On l’oublie parfois, mais les collectivités territoriales sont elles aussi concernées par le volet « Open Data » de la loi Numérique. Lors du salon de la data de Nantes, nous avons pu faire un point avec Jean-Marie Bourgogne, le délégué général de l’association OpenData France.

Cette association avait été mandatée par Axelle Lemaire, lorsqu’elle était secrétaire d’État au Numérique, afin de faire un bilan des politiques d’ouverture des données publiques au niveau local. La locataire de Bercy avait également demandé à cette organisation représentant des collectivités considérées comme pionnières en matière d’Open Data de réfléchir à la manière d’améliorer l’accompagnement des différents acteurs locaux : communes, départements, régions...

Neuf « territoires pilotes » furent désignés quelques mois plus tard, afin de « tester l'ouverture de leurs données publiques en 2017 ». Le tout avec le soutien d’OpenData France (voir notre article).

Sur les milliers de collectivités territoriales concernées par la loi Numérique, combien sont au courant de leurs nouvelles obligations d’Open Data ?

Très peu. On est à 180 collectivités qui font de l'Open Data aujourd'hui, alors que la loi s'applique à 4 500 collectivités [ndlr : pour les obligations d’Open Data « par défaut », qui concernent toutes les collectivités d’au moins 3 500 habitants]. C'est un rapport de 1 à 25, ce qui est énorme.

Mais dans le même temps, on passe d'une population de collectivités qui comptaient 250 000 habitants (de type métropole), à des collectivités qui en ont 10 000 ou 12 000. Ce rapport de 1 à 25 se retrouve donc dans l'autre sens.
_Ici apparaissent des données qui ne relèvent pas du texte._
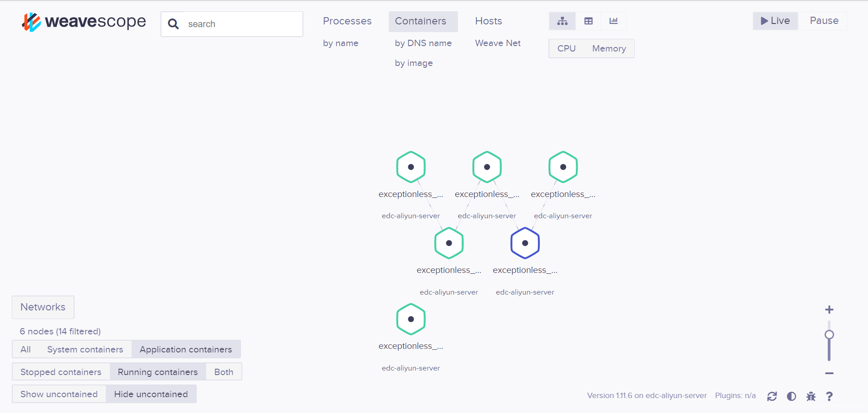The image size is (868, 413).
Task: Zoom in with the plus icon
Action: (829, 310)
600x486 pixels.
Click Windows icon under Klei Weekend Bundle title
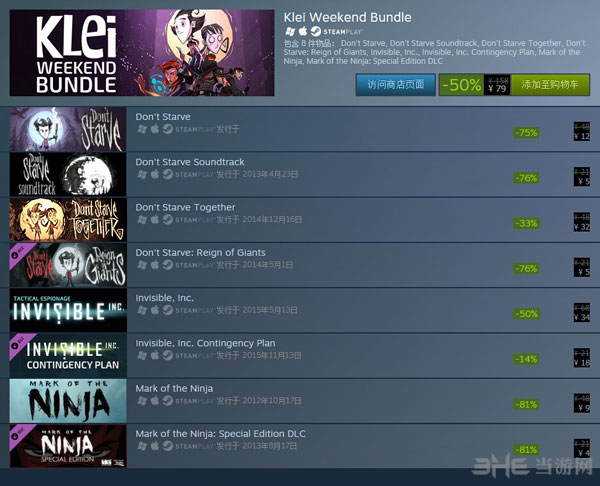click(x=290, y=31)
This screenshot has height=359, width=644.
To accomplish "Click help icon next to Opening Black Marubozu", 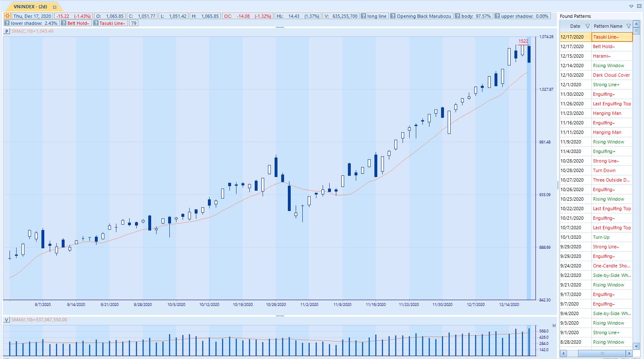I will pyautogui.click(x=393, y=16).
Globalement, les plus grosses collectivités (régions, métropoles...) font de l'Open Data, même s'il y a quelques exceptions qui confirment la règle. Les collectivités de petite taille n'en savent généralement pas beaucoup plus sur l'Open Data que sur d'autres sujets, parce que des lois, des décrets, etc. il y en a tous les jours. Elles ont du mal à suivre.

Quelles sont les pistes pour avancer, malgré ces difficultés ?
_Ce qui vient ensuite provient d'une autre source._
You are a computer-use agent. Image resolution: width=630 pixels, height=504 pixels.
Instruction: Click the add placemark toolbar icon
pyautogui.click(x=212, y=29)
Nous essayons de faire un travail d'évangélisation auprès de ces acteurs, en les informant de leurs obligations, en précisant que tel décret fixe les dispositions relatives aux licences, aux subventions, etc. Mais c'est assez difficile. Quand on intervient dans des colloques, très souvent, les organisateurs nous demandent de commencer par un rappel des obligations réglementaires, parce que les gens ne sont pas toujours au courant, et qu'ils confondent un peu données personnelles, Open Data, Big Data, etc. Ce travail est assez lourd à faire.

Quand on demande aux petites collectivités ce qu'elles pensent de l'Open Data, c'est la dernière de leur priorité. Elles disent que si elles ont une priorité en matière de numérique, c'est la couverture mobile, le très haut débit, etc. La priorité, c'est vraiment l'infrastructure, ensuite c'est éventuellement la dématérialisation, le site web, et puis tout en bas de la pile viennent l'Open Gov et l'Open Data.
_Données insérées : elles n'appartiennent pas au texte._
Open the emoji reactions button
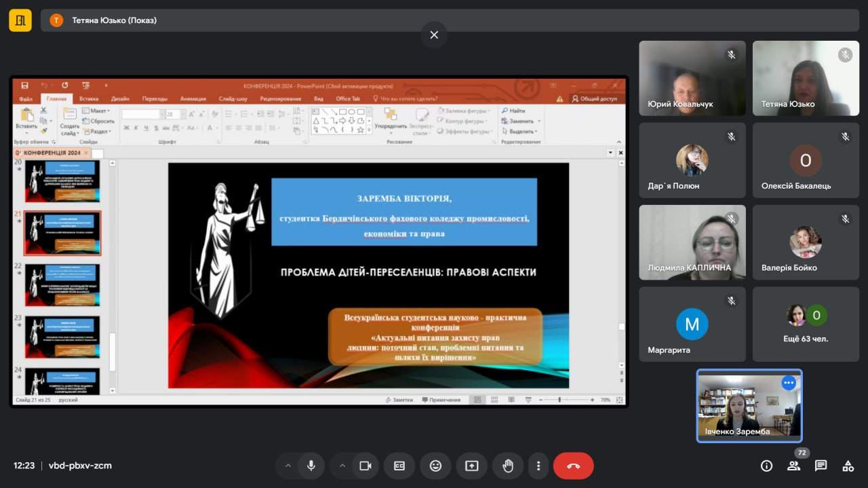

En général, elles comprennent mal le sujet. Quand on leur explique qu'il faut rendre un meilleur service au citoyen, qu'il y a des demandes de transparence de la part des habitants, etc., ils nous suivent, mais c'est assez sophistiqué pour eux comme processus. Il y a besoin d'un travail pédagogique pour les élus d'abord, afin de démystifier les choses, pour ne pas qu'ils croient que ça relève de la donnée privée ou du flicage. Ensuite, il faut former les agents.

La difficulté, c'est de faire ce travail pour 4 500 collectivités réparties sur tout le territoire.

Notre approche consiste à dire qu'on ne peut pas imaginer qu'une structure nationale fasse ce travail pédagogique. Il faut que cet accompagnement soit fait par les territoires eux-mêmes. Il faut qu'une commune puisse trouver un EPCI ou une agglomération qui l'aide. Il faut qu’une agglomération puisse trouver un département qui l'aide. Il faut qu'un département puisse trouver une région qui l'aide – par un effet de poupées russes, chacun aidant son plus proche.

Notre travail, aujourd'hui, c'est de tester ça.

Est-ce qu'on peut estimer le coût de la réforme de l'Open Data « par défaut » pour les collectivités territoriales ?

On ne peut pas l'estimer mais on peut donner quelques éléments. Il y a deux gros postes de budget : la plateforme Open Data et les ressources humaines nécessaires à la publication des données.

Aujourd'hui, on s'aperçoit que sauf si on est une grosse collectivité, une petite commune peut trouver un portail gratuit pour publier ses données. In fine, elle publie sur « data.gouv.fr », mais en général, elle peut aussi y publier sur la plateforme du département, etc.

Le coût qui persiste, c'est celui de la publication des données. Il y a des collectivités de taille importante qui ont une personne à temps plein pour le faire. Pour le dire vite, ça fait 50 000 euros à l'année. Pour les petites collectivités, c'est souvent un agent en charge de l'informatique qui va consacrer quelques heures par mois à cette tâche. Ce n'est donc pas colossal...

Ce qui est important dans ce travail de publication, c'est de vérifier la qualité de la donnée et de la documenter. Ça a un coût, certes, mais ce n'est pas un travail qui est perdu, puisqu'il permet aux collectivités de mieux comprendre leur patrimoine informationnel et de l'entretenir – tel un monument historique.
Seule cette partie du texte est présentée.